= Work to be completed =
Set out every line of the entries below as a Markdown table with the columns Row and Text, numbering the rows in order and leaving out blank lines.
[Opening Data shown section]
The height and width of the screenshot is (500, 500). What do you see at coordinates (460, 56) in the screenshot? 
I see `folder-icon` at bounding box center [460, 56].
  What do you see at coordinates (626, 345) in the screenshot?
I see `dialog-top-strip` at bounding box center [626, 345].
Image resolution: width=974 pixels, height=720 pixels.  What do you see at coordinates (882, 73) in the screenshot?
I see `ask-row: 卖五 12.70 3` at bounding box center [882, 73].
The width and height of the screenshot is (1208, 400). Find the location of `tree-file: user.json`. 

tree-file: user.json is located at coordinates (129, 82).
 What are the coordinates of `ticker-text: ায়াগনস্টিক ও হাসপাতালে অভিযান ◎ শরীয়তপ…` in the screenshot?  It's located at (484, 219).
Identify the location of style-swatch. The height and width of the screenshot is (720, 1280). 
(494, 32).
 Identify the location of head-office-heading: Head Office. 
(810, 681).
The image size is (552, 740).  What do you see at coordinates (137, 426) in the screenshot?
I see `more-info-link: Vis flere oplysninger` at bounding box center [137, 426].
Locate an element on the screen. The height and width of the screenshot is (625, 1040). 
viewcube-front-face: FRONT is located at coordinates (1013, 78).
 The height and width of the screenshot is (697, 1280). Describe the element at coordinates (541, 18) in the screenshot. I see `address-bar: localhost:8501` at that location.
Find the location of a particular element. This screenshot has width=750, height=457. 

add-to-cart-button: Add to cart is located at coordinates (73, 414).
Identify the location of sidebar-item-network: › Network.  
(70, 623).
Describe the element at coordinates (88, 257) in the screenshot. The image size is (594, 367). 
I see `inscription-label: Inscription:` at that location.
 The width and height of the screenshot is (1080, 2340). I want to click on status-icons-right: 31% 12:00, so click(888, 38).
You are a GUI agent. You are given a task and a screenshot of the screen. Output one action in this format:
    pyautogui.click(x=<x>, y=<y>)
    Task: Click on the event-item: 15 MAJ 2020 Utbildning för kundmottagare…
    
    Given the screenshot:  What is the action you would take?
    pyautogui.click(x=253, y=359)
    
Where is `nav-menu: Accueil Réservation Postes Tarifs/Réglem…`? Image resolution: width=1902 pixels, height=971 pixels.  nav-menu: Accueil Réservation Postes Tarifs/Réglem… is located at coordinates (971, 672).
[Closing Data shown section]
= Solution =
| Row | Text |
|---|---|
| 1 | The height and width of the screenshot is (500, 500). What do you see at coordinates (460, 56) in the screenshot?  |
| 2 | I see `folder-icon` at bounding box center [460, 56]. |
| 3 |   What do you see at coordinates (626, 345) in the screenshot? |
| 4 | I see `dialog-top-strip` at bounding box center [626, 345]. |
| 5 | Image resolution: width=974 pixels, height=720 pixels.  What do you see at coordinates (882, 73) in the screenshot? |
| 6 | I see `ask-row: 卖五 12.70 3` at bounding box center [882, 73]. |
| 7 | The width and height of the screenshot is (1208, 400). Find the location of `tree-file: user.json`.  |
| 8 | tree-file: user.json is located at coordinates (129, 82). |
| 9 |  What are the coordinates of `ticker-text: ায়াগনস্টিক ও হাসপাতালে অভিযান ◎ শরীয়তপ…` in the screenshot?  It's located at (484, 219). |
| 10 | Identify the location of style-swatch. The height and width of the screenshot is (720, 1280).  |
| 11 | (494, 32). |
| 12 |  Identify the location of head-office-heading: Head Office.  |
| 13 | (810, 681). |
| 14 | The image size is (552, 740).  What do you see at coordinates (137, 426) in the screenshot? |
| 15 | I see `more-info-link: Vis flere oplysninger` at bounding box center [137, 426]. |
| 16 | Locate an element on the screen. The height and width of the screenshot is (625, 1040).  |
| 17 | viewcube-front-face: FRONT is located at coordinates (1013, 78). |
| 18 |  The height and width of the screenshot is (697, 1280). Describe the element at coordinates (541, 18) in the screenshot. I see `address-bar: localhost:8501` at that location. |
| 19 | Find the location of a particular element. This screenshot has width=750, height=457.  |
| 20 | add-to-cart-button: Add to cart is located at coordinates (73, 414). |
| 21 | Identify the location of sidebar-item-network: › Network.   |
| 22 | (70, 623). |
| 23 | Describe the element at coordinates (88, 257) in the screenshot. The image size is (594, 367).  |
| 24 | I see `inscription-label: Inscription:` at that location. |
| 25 |  The width and height of the screenshot is (1080, 2340). I want to click on status-icons-right: 31% 12:00, so click(888, 38). |
| 26 | You are a GUI agent. You are given a task and a screenshot of the screen. Output one action in this format: |
| 27 |     pyautogui.click(x=<x>, y=<y>) |
| 28 |     Task: Click on the event-item: 15 MAJ 2020 Utbildning för kundmottagare… |
| 29 |     Given the screenshot:  What is the action you would take? |
| 30 |     pyautogui.click(x=253, y=359) |
| 31 | Where is `nav-menu: Accueil Réservation Postes Tarifs/Réglem…`? Image resolution: width=1902 pixels, height=971 pixels.  nav-menu: Accueil Réservation Postes Tarifs/Réglem… is located at coordinates (971, 672). |